Até aí tude bem! Mas e o self? O self é o nome do objeto a ser invocado pelo método, em outras palavras, quando fazemos ciclano.set_nome(”Rodrigo”), estamos dizendo que o método set_nome chamado pertence a classe instanciada para o objeto ciclano.

Outra forma de utilizar esta mesma classe é a seguinte:

ciclano = Pessoa()

Pessoa.set_nome(ciclano, “Rodrigo”)

print ciclano.nome #Vai imprimir ‘Rodrigo’

Perceberam a diferença? Agora eu tive que passar o objeto na qual o método set_nome pertence como primeiro parâmetro do próprio método!

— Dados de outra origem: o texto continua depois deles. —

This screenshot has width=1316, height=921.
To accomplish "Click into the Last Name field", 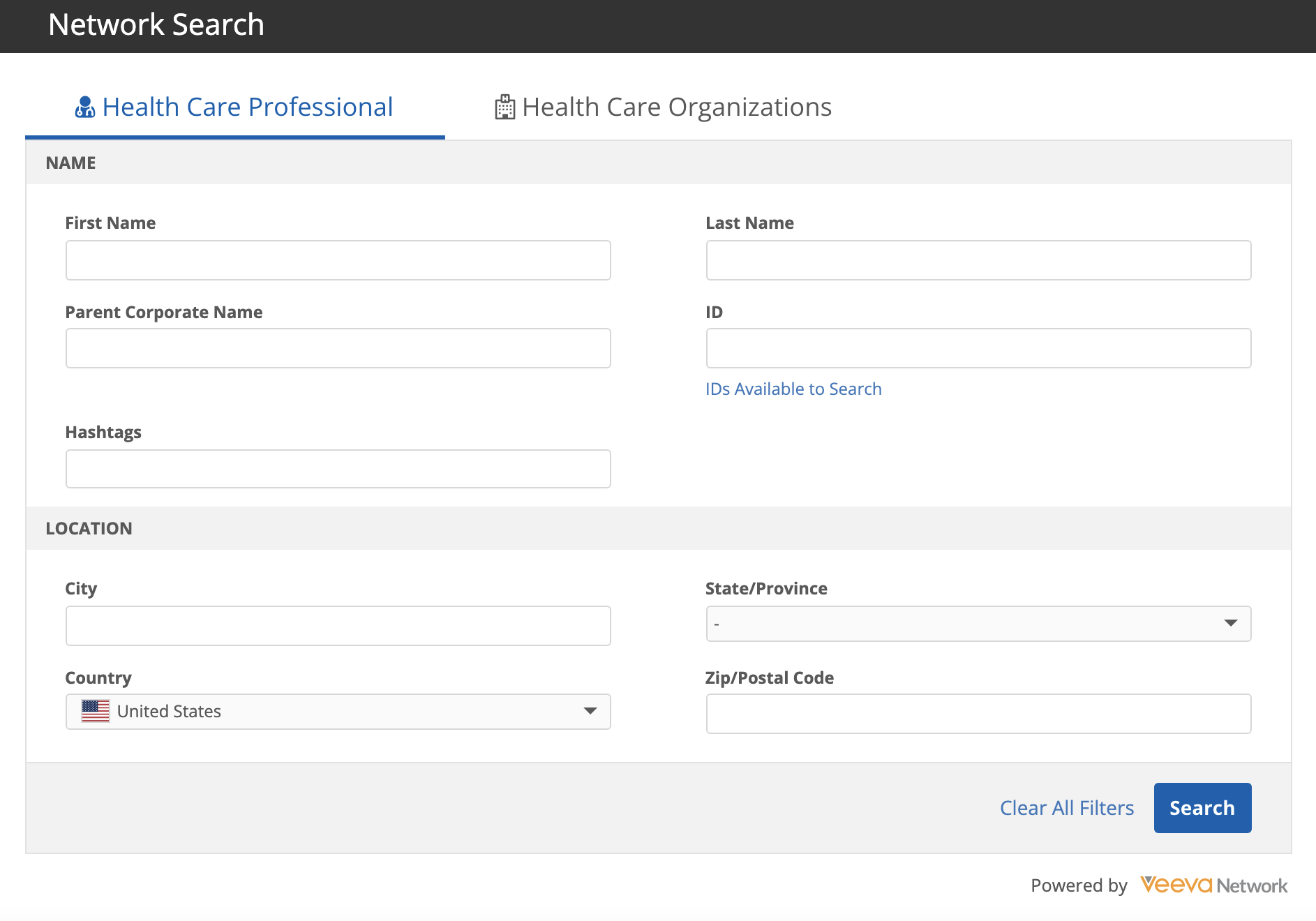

Não é necessário que o primeiro parâmetro seja exatamente “self”, nos podemos dar qualquer nome a ele, mas como é interessante que tudo seja padronizado e que o nome self está nas normas de padronização PEP-8, então não iremos discutir.

Algumas linguagens utilizam o self implicitamente, mas por que em python ele é definido explicitamente? Eu achei algumas definições:

  • O self explícito faz parte do “espírito da linguagem”, como diz o Zen of Python: Explícito é melhor do que implícito;
  • A declaração explícita já virou costume entre os programadores em python;
  • Maior flexibilidade na chamada de métodos.

Se alguêm tiver mais um por favor comente :)

Existem outras razões relacionadas a herança simples e múltipla na linguagem que poderei falar na próxima. Até logo!

4 Responses to “O “eu mesmo” em python: self”

  1. Renato Says:

    Aeee Hubão…
    Interessante o post, dá pra ver que a orientação à objetos tem alguns recursos bem diferentes das outras linguagens.

    falowww

  2. Vinícius Souza Says:

    Ô Hubão, que if mais feio nome.upper()[0] se ainda fosse nome[0].upper() onde fica o Zen of Python? :D

    Vamos usar os recursos da linguagem né!!
    Faz apenas: if nome.istitle()
    hehehe

    Abraço!

  3. rodrigo Says:

    Hehe! Apesar de “exibidinho” vou aceitar a sua dica Vinicius…
    Não conhecia o método… muito bem!
    até mais!

  4. Vinícius Souza Says:

    Exibidinho nada, se você considerar que Nome seja o nome completo, Vinicius souza vai da ok no seu if, com istitle não!